Of course that using virtualization with hypervisors over containers has his benefits too, such as more flexibility – since you can’t for example run a windows container from a linux machine – and security, since this shared kernel approach leads to a scenario where if a attacker invades the kernel, he automatically get access to all the containers provided by that kernel, although we can say the same if the attacker invades the hypervisor of a machine running some VMs. This is a very heated debate, which we can find a lot of discussion by the Internet.

The fact is that containers are here to stay and his lightweight implementation provides a very good foundation for a lot of applications, such as a Microservices architecture. So, without further delay, let’s begin do dive in on Docker, one of the most popular container engines on the market today.

Docker Architecture

Docker was developed by Docker inc (formerly DotCloud inc) as a open-source engine for deployment of applications on containers.

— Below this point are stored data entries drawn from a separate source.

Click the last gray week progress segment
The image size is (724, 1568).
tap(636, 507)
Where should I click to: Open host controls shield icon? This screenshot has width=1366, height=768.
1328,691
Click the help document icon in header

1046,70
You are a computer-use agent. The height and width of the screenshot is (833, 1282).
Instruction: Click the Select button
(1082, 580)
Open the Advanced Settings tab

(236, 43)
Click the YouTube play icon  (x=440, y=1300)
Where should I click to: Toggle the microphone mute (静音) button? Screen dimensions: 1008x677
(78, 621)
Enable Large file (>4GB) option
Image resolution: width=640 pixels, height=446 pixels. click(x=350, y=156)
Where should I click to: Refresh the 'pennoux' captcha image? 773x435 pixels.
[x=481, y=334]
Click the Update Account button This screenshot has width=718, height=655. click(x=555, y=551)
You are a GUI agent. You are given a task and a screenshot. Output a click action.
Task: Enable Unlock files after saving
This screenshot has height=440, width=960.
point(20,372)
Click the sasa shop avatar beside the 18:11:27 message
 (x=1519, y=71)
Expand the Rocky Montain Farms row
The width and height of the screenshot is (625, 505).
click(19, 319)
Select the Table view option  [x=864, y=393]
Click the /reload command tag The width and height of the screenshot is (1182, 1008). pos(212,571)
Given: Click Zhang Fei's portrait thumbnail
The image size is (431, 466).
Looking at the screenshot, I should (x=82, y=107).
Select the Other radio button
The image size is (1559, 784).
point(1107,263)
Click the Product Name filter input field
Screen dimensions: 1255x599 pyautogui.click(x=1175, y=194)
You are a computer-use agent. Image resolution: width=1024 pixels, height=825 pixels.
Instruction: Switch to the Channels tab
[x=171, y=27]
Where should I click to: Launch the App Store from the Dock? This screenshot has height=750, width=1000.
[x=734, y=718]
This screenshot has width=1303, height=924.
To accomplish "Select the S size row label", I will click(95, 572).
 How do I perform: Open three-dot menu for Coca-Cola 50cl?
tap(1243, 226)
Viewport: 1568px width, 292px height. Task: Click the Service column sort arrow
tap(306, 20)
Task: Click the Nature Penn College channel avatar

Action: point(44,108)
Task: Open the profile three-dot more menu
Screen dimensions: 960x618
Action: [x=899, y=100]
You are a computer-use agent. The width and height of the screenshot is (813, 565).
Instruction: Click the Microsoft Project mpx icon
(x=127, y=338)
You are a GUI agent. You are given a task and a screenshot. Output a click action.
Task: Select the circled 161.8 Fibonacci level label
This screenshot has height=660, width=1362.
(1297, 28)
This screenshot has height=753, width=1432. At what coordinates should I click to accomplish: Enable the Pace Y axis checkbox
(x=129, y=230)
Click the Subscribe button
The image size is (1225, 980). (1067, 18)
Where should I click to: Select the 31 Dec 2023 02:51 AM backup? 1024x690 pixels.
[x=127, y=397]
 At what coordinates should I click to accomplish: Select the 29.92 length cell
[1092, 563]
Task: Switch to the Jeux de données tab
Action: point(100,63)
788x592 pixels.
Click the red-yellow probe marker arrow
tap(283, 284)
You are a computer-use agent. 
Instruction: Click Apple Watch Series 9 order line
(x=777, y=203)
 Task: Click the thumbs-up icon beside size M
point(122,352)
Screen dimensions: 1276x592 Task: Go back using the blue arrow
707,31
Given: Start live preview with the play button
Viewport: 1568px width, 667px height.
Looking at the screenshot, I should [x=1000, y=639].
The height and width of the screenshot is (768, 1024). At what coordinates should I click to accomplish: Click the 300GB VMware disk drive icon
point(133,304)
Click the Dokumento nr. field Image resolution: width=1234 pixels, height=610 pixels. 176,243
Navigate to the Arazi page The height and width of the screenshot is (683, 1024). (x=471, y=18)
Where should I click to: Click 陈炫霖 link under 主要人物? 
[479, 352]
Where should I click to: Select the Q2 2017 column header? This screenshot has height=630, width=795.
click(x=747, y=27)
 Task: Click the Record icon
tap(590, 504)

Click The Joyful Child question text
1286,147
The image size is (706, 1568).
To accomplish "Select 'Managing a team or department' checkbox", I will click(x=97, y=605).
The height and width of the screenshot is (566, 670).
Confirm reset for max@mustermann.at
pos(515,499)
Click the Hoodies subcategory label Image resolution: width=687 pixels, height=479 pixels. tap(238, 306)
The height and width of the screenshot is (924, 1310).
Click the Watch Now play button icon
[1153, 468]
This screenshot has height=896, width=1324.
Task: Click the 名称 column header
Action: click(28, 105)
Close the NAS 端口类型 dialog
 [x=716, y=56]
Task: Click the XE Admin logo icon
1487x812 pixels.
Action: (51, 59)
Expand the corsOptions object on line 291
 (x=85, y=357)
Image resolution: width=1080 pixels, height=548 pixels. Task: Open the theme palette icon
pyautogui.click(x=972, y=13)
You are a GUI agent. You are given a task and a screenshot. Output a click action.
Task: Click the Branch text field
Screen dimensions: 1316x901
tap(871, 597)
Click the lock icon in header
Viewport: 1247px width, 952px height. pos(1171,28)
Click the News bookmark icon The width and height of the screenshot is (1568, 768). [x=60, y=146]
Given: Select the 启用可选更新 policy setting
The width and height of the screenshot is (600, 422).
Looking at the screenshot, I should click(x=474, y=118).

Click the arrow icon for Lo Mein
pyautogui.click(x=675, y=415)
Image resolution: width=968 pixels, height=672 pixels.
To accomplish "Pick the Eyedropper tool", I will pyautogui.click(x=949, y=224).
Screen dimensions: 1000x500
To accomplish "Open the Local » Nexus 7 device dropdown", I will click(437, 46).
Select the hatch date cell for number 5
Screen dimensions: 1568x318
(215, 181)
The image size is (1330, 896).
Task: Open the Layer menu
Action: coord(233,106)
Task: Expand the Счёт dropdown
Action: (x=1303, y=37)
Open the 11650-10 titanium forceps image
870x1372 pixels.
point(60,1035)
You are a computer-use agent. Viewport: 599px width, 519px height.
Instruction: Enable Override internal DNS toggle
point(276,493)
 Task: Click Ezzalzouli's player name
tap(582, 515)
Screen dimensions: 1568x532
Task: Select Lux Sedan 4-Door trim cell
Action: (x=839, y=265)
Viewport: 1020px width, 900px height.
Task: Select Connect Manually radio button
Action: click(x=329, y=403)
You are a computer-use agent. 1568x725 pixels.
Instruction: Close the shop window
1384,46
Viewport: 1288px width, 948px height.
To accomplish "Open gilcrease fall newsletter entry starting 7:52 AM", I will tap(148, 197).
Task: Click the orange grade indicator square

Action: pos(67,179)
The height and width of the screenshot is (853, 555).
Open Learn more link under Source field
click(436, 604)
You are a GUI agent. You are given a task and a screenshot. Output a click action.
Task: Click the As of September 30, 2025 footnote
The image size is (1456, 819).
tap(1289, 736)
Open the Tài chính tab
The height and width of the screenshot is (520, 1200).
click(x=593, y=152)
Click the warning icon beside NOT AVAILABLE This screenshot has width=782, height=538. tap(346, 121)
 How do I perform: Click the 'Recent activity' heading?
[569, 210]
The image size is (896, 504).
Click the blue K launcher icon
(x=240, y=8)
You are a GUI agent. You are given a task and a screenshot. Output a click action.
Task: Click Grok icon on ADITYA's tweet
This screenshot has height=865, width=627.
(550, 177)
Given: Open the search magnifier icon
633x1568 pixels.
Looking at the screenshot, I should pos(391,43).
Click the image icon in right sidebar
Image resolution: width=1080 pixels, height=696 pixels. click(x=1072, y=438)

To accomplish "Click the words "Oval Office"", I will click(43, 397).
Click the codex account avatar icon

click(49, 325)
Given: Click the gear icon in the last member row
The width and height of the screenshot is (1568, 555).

By providing a logical layer that manages the lifecycle of the containers, we can focus our development on the applications themselves, leaving the implementation of the container management to Docker.

The Docker architecture consists of a client-server model, where we have a Docker client, that could be the command line one provided by Docker, or a consumer of the RESTFul API also provided on the toolset, and the Docker server, also known as Docker daemon, which receives requests to create/start/stop containers, been responsible for the container management. The diagram bellow illustrates this architecture:

docker-architecture

On the image above we can see the Docker clients connecting to the daemon, making requests to start/stop/create containers etc. We can also see that the daemon is communicating with a image repository and using images while processing the requests. What are those images for? That’s what we will find out on the next section.

Containers & Images

When we talk about containers on Docker, we talk about processes running from instructions that were set on images. We can understand images as the building blocks from which containers are build, that way organizing the building of containers on a Docker environment.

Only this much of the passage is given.